■ **DOCUMENT TEXT**
________________________________________

My Ideal Career

I have been blessed with exposure by shipping lots of smaller products in a few years. As I have gotten exposed to product growth strategies and analyzed companies that have created an impact, I have realized that average teams often leave a lot of ammunition back in the idea junkyard. In 2020, I decided to step into the world of overall product strategy. Not just product management, not just product design but overall strategy. I also believe best practices need to be ingrained from day one, or bad habits die hard. That is precisely the reason I love working with early-stage companies. This article outlines a summary of what I believe I am built for.

What do I exactly mean by leaving a lot of ammunition back in the junkyard? It's important I clarify this. These could be many things. I'm not saying I want to do everything. But I want to be in a position where I can impact these levers if I want to. A few examples are thinking through self-reinforcing loops and not just funnels, thinking infrastructure and not specific use cases (zillions of use cases automatically become possible that way), thinking through micro user journeys in addition to macro-level journeys, thinking through user segments and not the entire user base, obsessing about activation as much as dropout, rollback of features as often as we push them, thorough post-launch strategy along with launch strategy, localized experiments (for example, a geographical expansion strategy), building with conviction and not just somebody's intuition, work on willingness to pay and then narrowing down on feature bucketing, fiddling with non-product prompts like emails and push notifications that work on user behavior and jobs to be done, etc. You get the idea.

What does an ideal role look like to me?

  1. Going beyond development to the overall product strategy. In the past, I've regretted not getting to fiddle with all tweaks that come on a product level. Organizations naturally scale to support separate functions in the company. While I understand that, I prefer being in an overarching role where I've access to all sorts of product levers, with design and product experience being only parts of the equation.

  2. Facilitation of Experiments. Any org is only as strong as the weakest link. In a true sense, I create the maximum value by facilitating others to achieve the proper outcomes. I thrive on floating ideas, diving along on them, and following a weird mix of data decisions, stakeholder feedback, and gut instincts. The intent is to throw enough ideas on the wall, find the ones that stick the most and deduce a pattern to enable everyone to achieve the same at scale.

  3. Autonomy. I actively dedicate time outside of work hours and a fraction of work hours to grow myself on the above two pointers. Most progressive organizations today value that. Also, I enjoy going to war for people who have trust, and patience and operate from their hearts.

________________________________________

■ **RECORD EXCERPTS**
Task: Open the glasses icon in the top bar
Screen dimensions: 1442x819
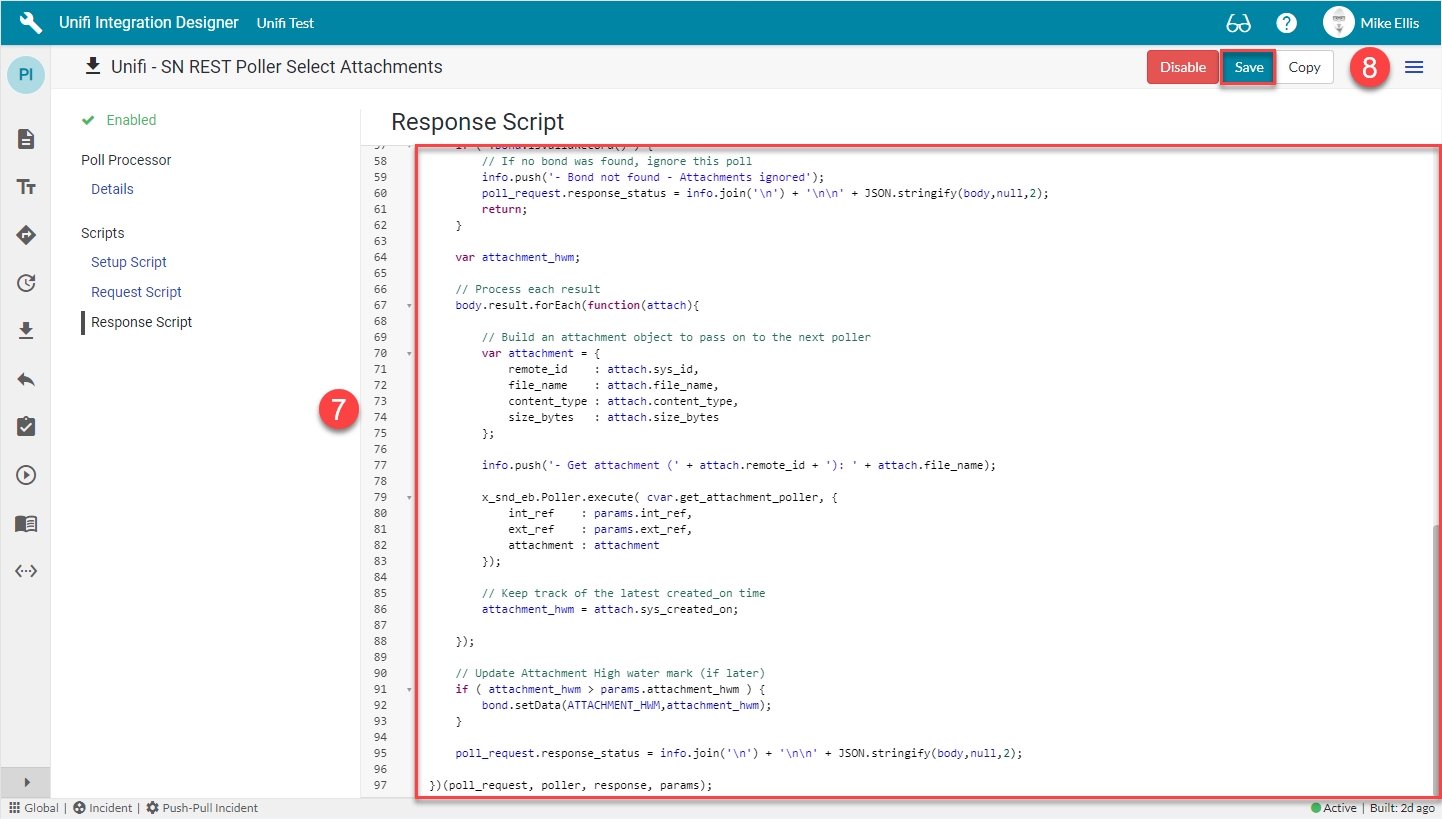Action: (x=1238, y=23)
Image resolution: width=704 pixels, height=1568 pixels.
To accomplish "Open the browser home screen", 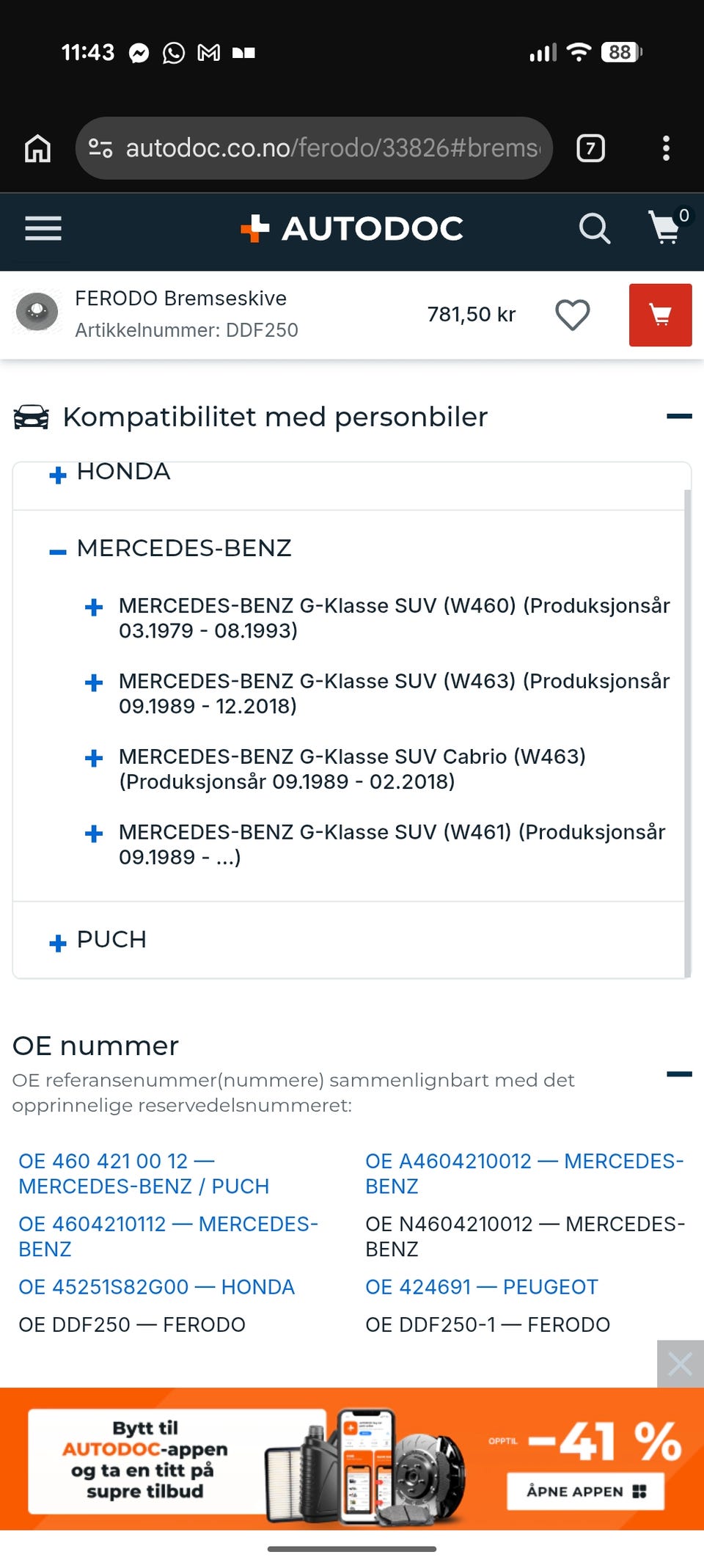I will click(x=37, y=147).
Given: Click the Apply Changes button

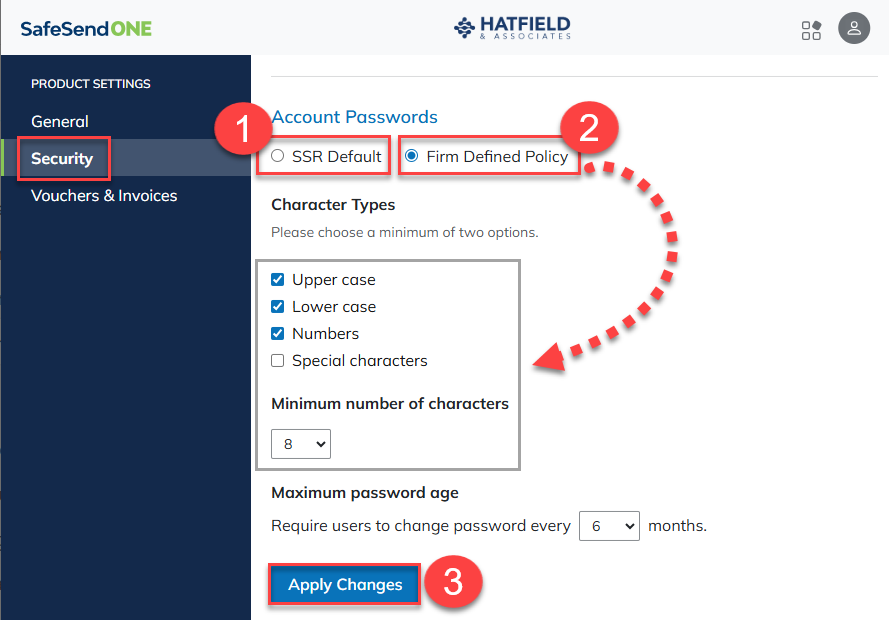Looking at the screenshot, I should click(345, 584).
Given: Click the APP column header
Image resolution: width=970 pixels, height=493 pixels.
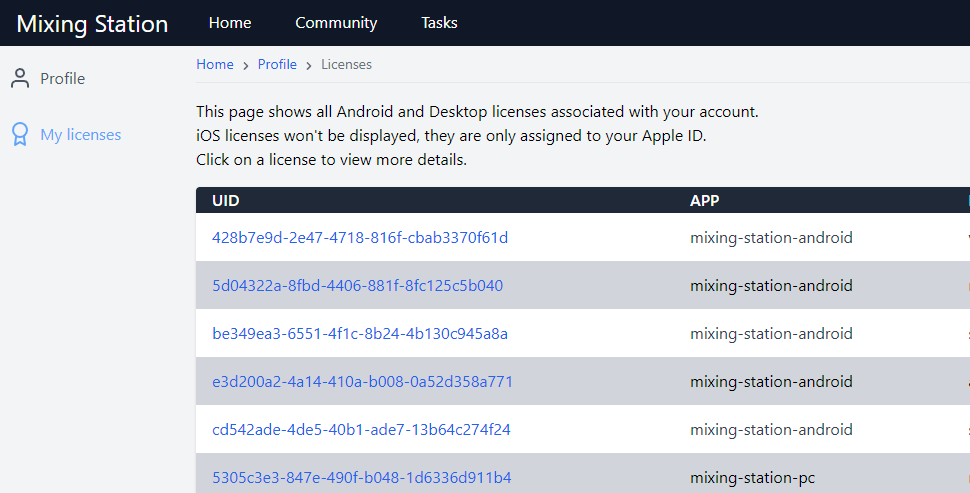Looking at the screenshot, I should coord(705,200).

________________________________________

■ **OBJECTIVE 1**
According to the essay, in what year did the writer decide to step into the world of overall product strategy?
■ **OBJECTIVE 2**
Update the essay from "1. Going beyond" to "same at scale.", replacing "gut instincts" with "hunches".
■ **OBJECTIVE 3**
Which numbered points does the essay give in answer to what an ideal role looks like?

■ **FINAL ANSWER 1**
2020

■ **FINAL ANSWER 2**
1. Going beyond development to the overall product strategy. In the past, I've regretted not getting to fiddle with all tweaks that come on a product level. Organizations naturally scale to support separate functions in the company. While I understand that, I prefer being in an overarching role where I've access to all sorts of product levers, with design and product experience being only parts of the equation.

  2. Facilitation of Experiments. Any org is only as strong as the weakest link. In a true sense, I create the maximum value by facilitating others to achieve the proper outcomes. I thrive on floating ideas, diving along on them, and following a weird mix of data decisions, stakeholder feedback, and hunches. The intent is to throw enough ideas on the wall, find the ones that stick the most and deduce a pattern to enable everyone to achieve the same at scale.

■ **FINAL ANSWER 3**
1. Going beyond development to the overall product strategy
2. Facilitation of Experiments
3. Autonomy